I went to the front desk, rang the bell, and waited a long time for the night clerk. When he finally showed up, he told me there was only one restaurant still open this time of night. It was a seafood place on the bay front, about six blocks away. He offered to call me a cab.

“No thanks,” I said, “I’ll just walk. I need the fresh air anyway.”

“I don’t advise you to walk alone at night in this area,” said the clerk. “Let me call you a cab.”

“No thanks,” I repeated. “I’ll be fine.” I wasn’t being brave and I wasn’t naive. I was just utterly depleted and not thinking clearly. I went out the door and headed for the restaurant, which I could see among the lights on the marina.

I was walking briskly, thinking about the crab cakes I would soon be enjoying, when a group of men come around a corner and toward me on the sidewalk. They were White and young. I could tell they were drunk by their voices and movements.

My throat constricted, and for a moment I froze. Then I looked around frantically for anything that might offer safety. On the opposite corner I saw a lone Black man standing by a bench that was partially hidden in the trees. I didn’t know what he was doing there and I didn’t care; I knew he would protect me. I ran across the street and straight to where the man stood.

“Could you please help me?” I asked him. “I’m afraid of those guys and I don’t want to be alone.”

“Ma’am, what are you doing walking around out here by yourself at night?” he asked. “You’re not safe.”

“Yes, I can see that now,” I said. “I wasn’t thinking. I’ve just been to a funeral, and I have a flight really early tomorrow morning, and I haven’t eaten anything all day, and that’s the only restaurant where I can get some food.” I was jittery and babbling at that point. I was pretty sure I had narrowly escaped danger. “Can I stay here by you until they’ve gone?”

“Let’s not stand around here,” he said. “Come on, I’ll walk you to the restaurant.”

And that’s what he did. I don’t remember if I asked his name or what we talked about. Maybe I told him my friend had died and my heart was broken. He walked me to the door of the restaurant and made me promise I would take a cab back to the hotel. The White men were long gone by the time I returned.

So why did I write about this experience? Because some of my White sisters have never heard a story like this one, and I want them to know it’s possible to reverse what we’ve been taught.

Here’s the thing: this fear we have of Black men is based not on actual experience, but on the lies we’ve been told. When we don’t have any actual experiences, we have no real evidence to disprove the lies, so we’re stuck with our racist conditioning.

But when we build relationships with many honest, kind, caring Black men, then that’s what we come to expect. That’s what I’ve come to expect anyway. I’ve been teased, threatened, bullied, and harassed by White boys and men since elementary school.

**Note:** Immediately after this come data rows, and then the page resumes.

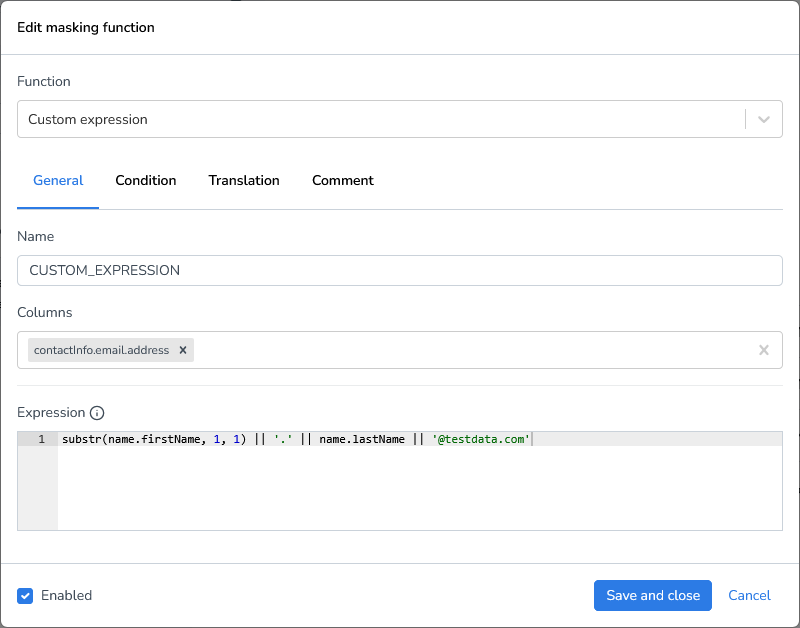Open the Translation tab
The height and width of the screenshot is (628, 800).
click(244, 181)
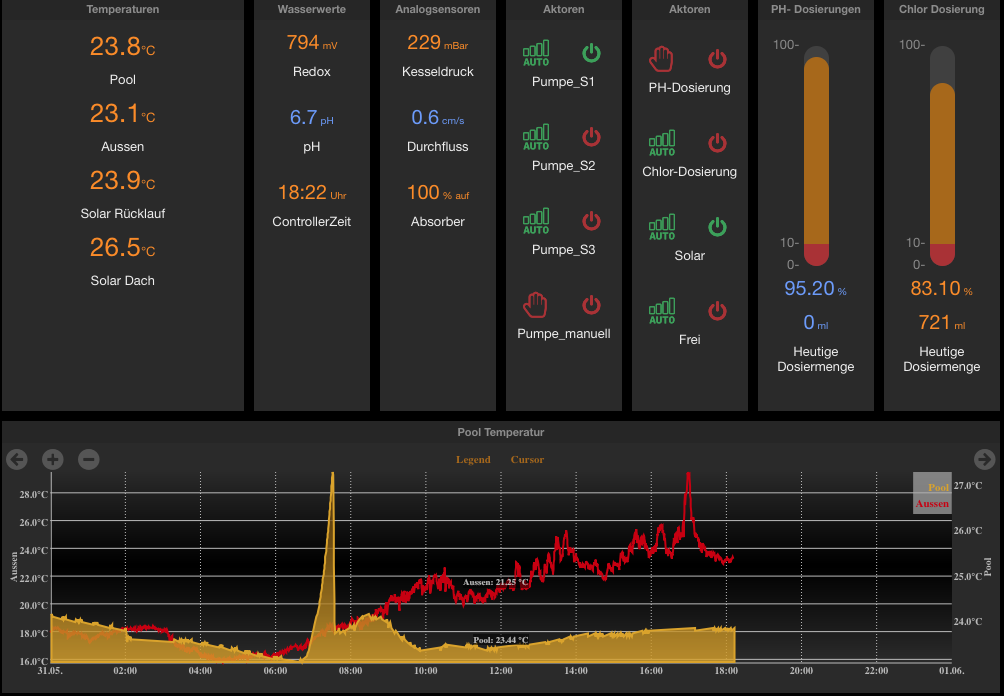Click the AUTO mode icon for Solar
Screen dimensions: 1004x696
click(x=662, y=227)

I have never — not once — experienced any of those things from Black men. So where else would I go for safety?

Yes, I know there are other considerations, including different reasons why Black men are polite to White woman. I also know some of you are thinking my decision to walk alone at night was stupid. I’ll agree with that before you even say it. Then there’s the reality that many women feel unsafe with men, regardless of their color. And there’s the fact that they were drunk. It’s also true that there are plenty of kind, caring White men who would never hurt anyone. All of those are valid points, but they’re not the point of my story.

The point of my story is that even though we’ve been trained to be afraid, we have the power to turn that around.

The one thing I will add is that I possibly put that Black man in danger by walking with him. I went to him for protection without ever considering how it might look and what could happen to him as a result. That’s my White privilege. Does the fact that I was frightened of a group of White men make it okay?

I realize I’m taking a risk by sharing my experience here. I’m okay with that, as long as the story can be used to start a conversation or can help someone see things from a different perspective.